PASSAGE
#####
Happy Family

Saturday, February 14, 2004

Chucklehound Entertainment would like to warn our more sensitive reader of some, uh, explicit language below.

Dear NBC,

Fuck you.

Seriously, fuck you.

Ever since Seinfeld went off the air, you have been utterly and completely incapable of creating a decent sitcom. Look at your recent attempts. Good Morning Miami? Whoopi? Coupling? All horrible, horrible shows.

And then, you manage to put Happy Family on the air. Possibly the most mean spirited, misanthropic, spiteful, bitter sitcom on one of the Big 4 networks since... well, since Seinfeld. In short, it was the best sitcom of the season.

Perhaps you've already forgotten the premise of the show. Middle aged couple (played by the wonderfully cynical pair of John Larroquette and Christine Baranski) have three allegedly adult children, none of whom show any interest in actually moving on with their lives. The oldest works for his father and has recently called off his marriage. The middle (played by everyone's favorite Glad spokeswoman and Joyce DeWitt impersonator, Melanie Paxson) insists on coming by the house regularly, while the youngest, having failed out of college, has taken up with the recently divorced, forty-something neighbor. Yeah, I know the setup was a little cumbersome and audiences apparently didn't want to see a movie about a generally creepy April-August relationship, but it allowed for a wonderful wellspring of hostility on the show.
#####
WORK INSTRUCTIONS
[1] Decide whether each statement below agrees with the letter to NBC. Answer yes or no for each, and quote the deciding words from the letter.
(a) The writer considers Good Morning Miami a horrible show.
(b) The parents are played by John Larroquette and Christine Baranski.
(c) The oldest child has failed out of college.
[2] Pick up the letter to NBC after its last sentence and continue it in the same voice.

SOURCE DATA
#####
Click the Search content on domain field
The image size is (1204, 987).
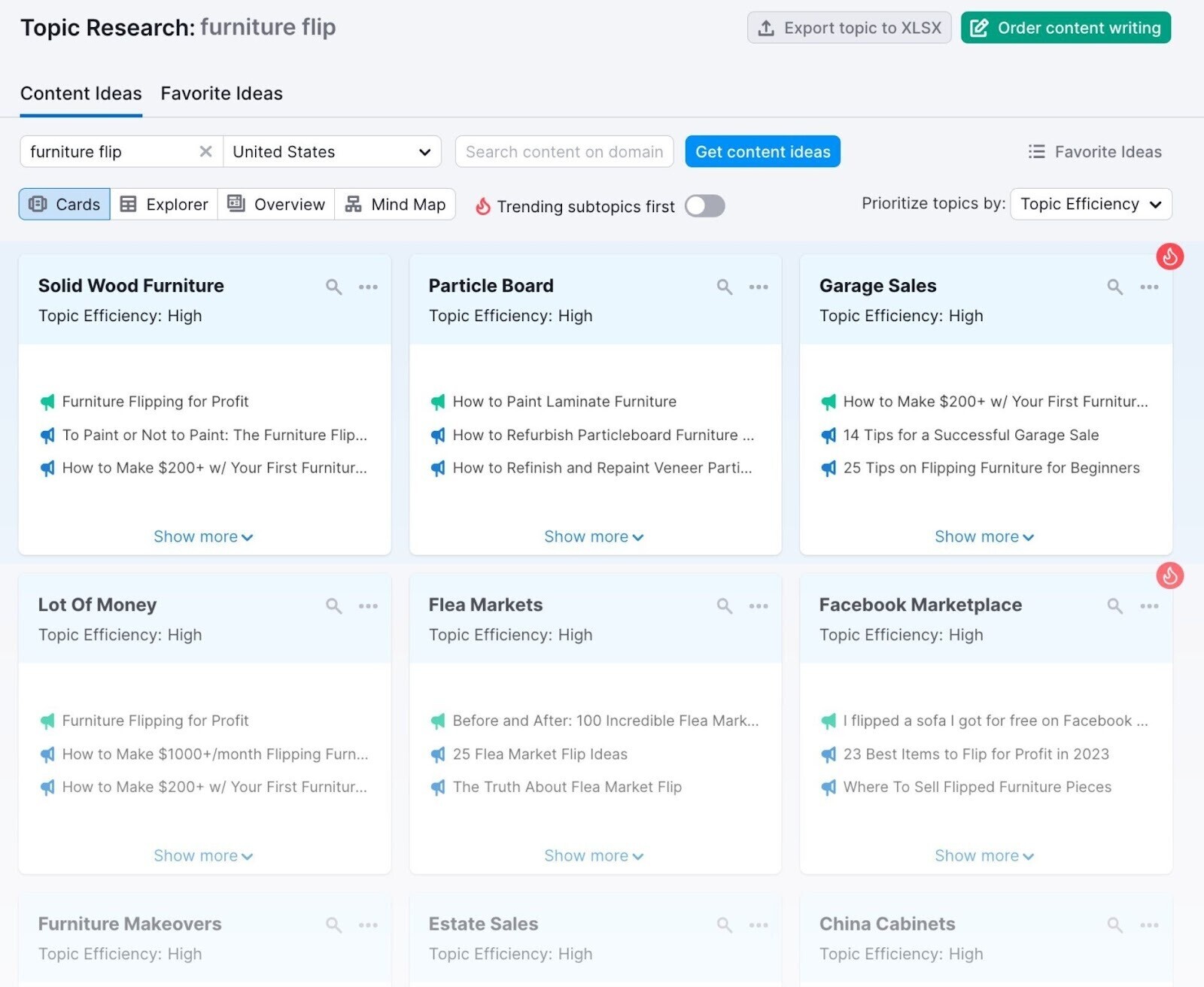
#####
THE ANSWERS
[1]
(a) Yes: "Good Morning Miami? Whoopi? Coupling? All horrible, horrible shows."
(b) Yes: "played by the wonderfully cynical pair of John Larroquette and Christine Baranski"
(c) No: "The oldest works for his father and has recently called off his marriage."

[2]
Take the fifth episode, in which Tim, the youngest son, manages to actually get a job scooping frozen yogurt, much to the pride of his parents. His parents question why they are so pleased with Tim's modest success and conclude that, not only do they apparently think their son is an idiot, but that they probably think this because he is, in fact, an idiot. Significantly more hostility than you usually get in a family sitcom.

Of course, the powers that be (which is to say "you") couldn't let this be, presumably because noone was watching the show. Let's get rid of the middle aged love interest, you said. Let's bring in a sassy dental assistant for the oldest son to banter with, you said. Let's generally emasculate the show and hope that what America wants, more than anything, is another bland, forgettable sitcom, you said.

Which is why I feel the need to resort to profanity (as well as sentence fragments). You see, I like to think that my friends and family place some trust in my recommendations. When I take the time to recommend a new show, I like to think that my word means something. If, however, the network decides to undergo a massive retooling of the show in between the time of my recommendation and when people actually get around to watching the show, my word is worthless. My friends and family watch the new, bland Happy Family and say, "Huh?"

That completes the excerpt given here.